INPUT MATERIAL:
———
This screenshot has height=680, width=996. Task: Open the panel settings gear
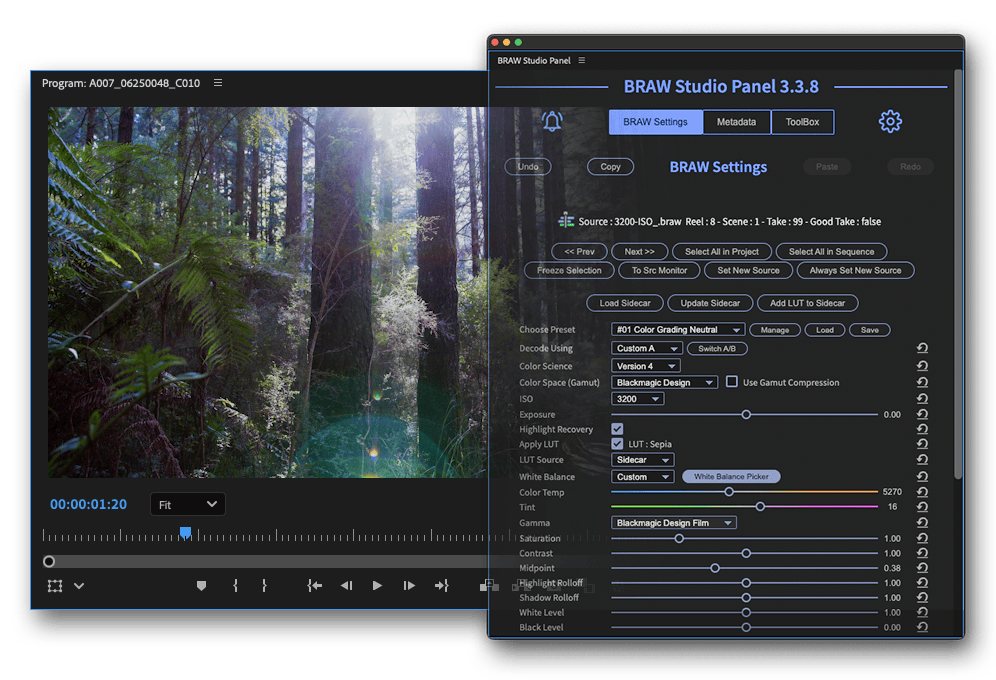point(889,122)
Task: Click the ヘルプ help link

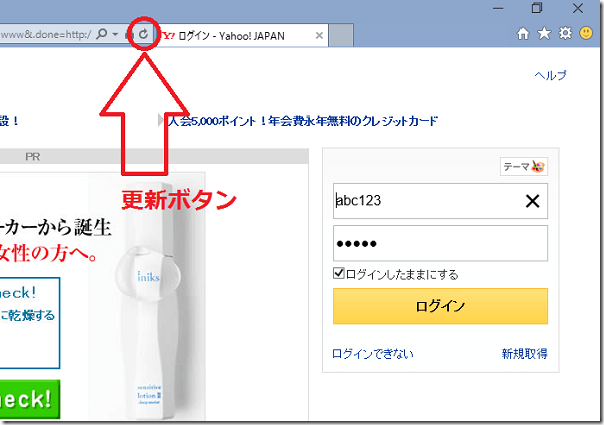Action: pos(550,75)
———
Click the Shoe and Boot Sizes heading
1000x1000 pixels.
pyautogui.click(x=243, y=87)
———
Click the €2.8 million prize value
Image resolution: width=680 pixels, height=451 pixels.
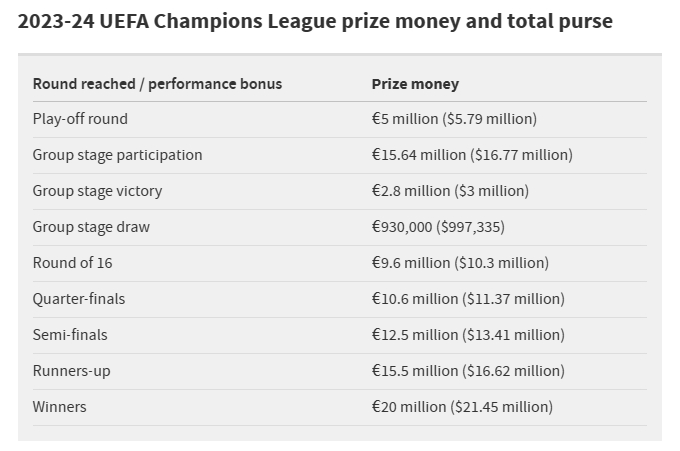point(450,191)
———
WORK TO DO:
Render the listing as a Markdown table with columns Row and Line, starting at the line that contains "This screenshot has" and ending at the line that contains "Action: pos(550,75)", with both included. Skip blank lines and leave the pictures out.

SOLUTION FOR THIS TASK:
| Row | Line |
|---|---|
| 1 | This screenshot has height=680, width=996. Task: Open the panel settings gear |
| 2 | point(889,122) |
| 3 | Task: Click the ヘルプ help link |
| 4 | Action: pos(550,75) |